Data for this task:
________
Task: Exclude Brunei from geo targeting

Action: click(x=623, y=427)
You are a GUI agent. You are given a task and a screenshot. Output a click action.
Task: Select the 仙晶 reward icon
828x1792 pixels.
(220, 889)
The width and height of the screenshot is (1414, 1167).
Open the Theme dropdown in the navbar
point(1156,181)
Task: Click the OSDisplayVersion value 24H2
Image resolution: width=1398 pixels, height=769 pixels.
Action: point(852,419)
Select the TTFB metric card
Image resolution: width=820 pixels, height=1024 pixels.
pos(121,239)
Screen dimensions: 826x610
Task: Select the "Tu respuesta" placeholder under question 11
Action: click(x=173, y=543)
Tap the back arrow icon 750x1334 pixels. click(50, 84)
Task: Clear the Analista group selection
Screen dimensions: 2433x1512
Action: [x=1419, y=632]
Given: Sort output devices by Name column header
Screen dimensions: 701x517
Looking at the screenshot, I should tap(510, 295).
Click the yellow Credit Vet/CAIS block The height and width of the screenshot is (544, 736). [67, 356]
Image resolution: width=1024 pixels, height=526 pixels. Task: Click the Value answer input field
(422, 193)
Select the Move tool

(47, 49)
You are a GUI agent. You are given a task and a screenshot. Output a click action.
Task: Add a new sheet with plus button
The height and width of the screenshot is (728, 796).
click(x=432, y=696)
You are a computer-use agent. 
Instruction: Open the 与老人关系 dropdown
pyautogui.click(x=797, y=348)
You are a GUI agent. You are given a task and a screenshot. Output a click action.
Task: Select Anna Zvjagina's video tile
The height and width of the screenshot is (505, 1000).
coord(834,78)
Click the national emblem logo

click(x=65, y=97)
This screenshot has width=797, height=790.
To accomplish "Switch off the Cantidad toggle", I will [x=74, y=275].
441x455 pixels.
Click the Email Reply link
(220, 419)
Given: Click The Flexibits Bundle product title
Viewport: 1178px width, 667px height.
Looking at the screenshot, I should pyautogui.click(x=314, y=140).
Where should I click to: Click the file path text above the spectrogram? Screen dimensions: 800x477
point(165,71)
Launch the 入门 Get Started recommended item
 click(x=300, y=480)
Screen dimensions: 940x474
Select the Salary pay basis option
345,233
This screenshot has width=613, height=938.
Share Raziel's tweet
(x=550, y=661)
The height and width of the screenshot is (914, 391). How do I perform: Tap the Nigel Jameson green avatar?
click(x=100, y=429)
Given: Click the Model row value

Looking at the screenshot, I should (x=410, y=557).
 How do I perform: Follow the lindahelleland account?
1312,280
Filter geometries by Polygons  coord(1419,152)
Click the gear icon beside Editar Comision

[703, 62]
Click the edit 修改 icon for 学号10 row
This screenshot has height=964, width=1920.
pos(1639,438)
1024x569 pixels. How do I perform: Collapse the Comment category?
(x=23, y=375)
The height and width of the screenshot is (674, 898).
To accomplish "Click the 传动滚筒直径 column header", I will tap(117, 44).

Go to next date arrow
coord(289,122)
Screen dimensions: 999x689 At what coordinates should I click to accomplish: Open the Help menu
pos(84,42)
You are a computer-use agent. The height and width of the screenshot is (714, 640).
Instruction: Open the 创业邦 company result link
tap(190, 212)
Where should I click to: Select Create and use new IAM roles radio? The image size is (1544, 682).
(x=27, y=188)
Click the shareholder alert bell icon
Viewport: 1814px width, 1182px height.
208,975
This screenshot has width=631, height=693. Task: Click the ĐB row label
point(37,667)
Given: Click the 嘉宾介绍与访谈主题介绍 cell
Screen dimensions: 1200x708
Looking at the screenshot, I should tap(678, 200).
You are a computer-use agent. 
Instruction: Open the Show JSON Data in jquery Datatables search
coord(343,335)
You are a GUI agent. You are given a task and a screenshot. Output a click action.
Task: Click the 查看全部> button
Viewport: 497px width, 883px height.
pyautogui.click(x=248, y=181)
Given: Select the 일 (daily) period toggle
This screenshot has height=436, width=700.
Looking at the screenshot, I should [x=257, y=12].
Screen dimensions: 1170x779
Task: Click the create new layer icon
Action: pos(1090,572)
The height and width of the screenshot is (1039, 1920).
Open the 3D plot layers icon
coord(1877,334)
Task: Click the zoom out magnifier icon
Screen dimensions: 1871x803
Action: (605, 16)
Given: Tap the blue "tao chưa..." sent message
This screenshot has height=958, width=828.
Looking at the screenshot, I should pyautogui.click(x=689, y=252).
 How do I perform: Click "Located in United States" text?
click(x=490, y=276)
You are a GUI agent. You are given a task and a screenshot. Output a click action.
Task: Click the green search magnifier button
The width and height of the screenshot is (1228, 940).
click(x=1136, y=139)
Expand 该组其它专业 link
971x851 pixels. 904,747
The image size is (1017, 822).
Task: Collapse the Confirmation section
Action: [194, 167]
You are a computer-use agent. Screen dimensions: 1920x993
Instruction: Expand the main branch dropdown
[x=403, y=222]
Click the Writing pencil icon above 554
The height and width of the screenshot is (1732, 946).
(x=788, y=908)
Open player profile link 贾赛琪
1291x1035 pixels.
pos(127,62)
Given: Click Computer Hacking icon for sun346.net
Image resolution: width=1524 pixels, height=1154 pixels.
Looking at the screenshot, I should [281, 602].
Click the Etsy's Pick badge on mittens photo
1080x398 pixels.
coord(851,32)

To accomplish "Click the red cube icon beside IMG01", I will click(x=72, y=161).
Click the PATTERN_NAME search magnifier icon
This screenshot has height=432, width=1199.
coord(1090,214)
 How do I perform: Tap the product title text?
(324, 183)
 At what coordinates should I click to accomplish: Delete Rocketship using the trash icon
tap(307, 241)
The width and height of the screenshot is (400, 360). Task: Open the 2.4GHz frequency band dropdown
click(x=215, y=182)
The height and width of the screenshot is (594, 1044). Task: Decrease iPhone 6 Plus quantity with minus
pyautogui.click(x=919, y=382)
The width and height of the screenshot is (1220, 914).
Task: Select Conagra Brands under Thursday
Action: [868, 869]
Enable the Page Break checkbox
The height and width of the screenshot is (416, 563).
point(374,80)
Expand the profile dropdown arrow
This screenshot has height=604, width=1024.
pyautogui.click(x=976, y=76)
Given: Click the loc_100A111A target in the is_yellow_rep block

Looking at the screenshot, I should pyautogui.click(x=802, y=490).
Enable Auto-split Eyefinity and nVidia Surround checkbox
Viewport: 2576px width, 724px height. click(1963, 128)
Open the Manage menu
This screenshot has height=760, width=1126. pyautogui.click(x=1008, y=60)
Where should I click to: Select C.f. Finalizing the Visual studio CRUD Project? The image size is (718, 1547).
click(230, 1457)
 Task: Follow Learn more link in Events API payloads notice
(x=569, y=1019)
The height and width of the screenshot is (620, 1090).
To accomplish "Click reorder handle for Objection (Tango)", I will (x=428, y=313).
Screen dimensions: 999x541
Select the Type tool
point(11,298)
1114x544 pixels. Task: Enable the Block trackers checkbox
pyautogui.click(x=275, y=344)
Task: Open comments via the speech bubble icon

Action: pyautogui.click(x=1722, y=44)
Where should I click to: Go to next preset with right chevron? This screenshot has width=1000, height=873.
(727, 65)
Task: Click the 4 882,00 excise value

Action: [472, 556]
________
Aim of the task: The entries above hold the needed span. Transcribe exactly the lines from the one with "This screenshot has height=436, width=700." to the one with "Given: Tap the", both included.

Solution below:
This screenshot has height=436, width=700.
Looking at the screenshot, I should [x=257, y=12].
Screen dimensions: 1170x779
Task: Click the create new layer icon
Action: pos(1090,572)
The height and width of the screenshot is (1039, 1920).
Open the 3D plot layers icon
coord(1877,334)
Task: Click the zoom out magnifier icon
Screen dimensions: 1871x803
Action: (605, 16)
Given: Tap the blue "tao chưa..." sent message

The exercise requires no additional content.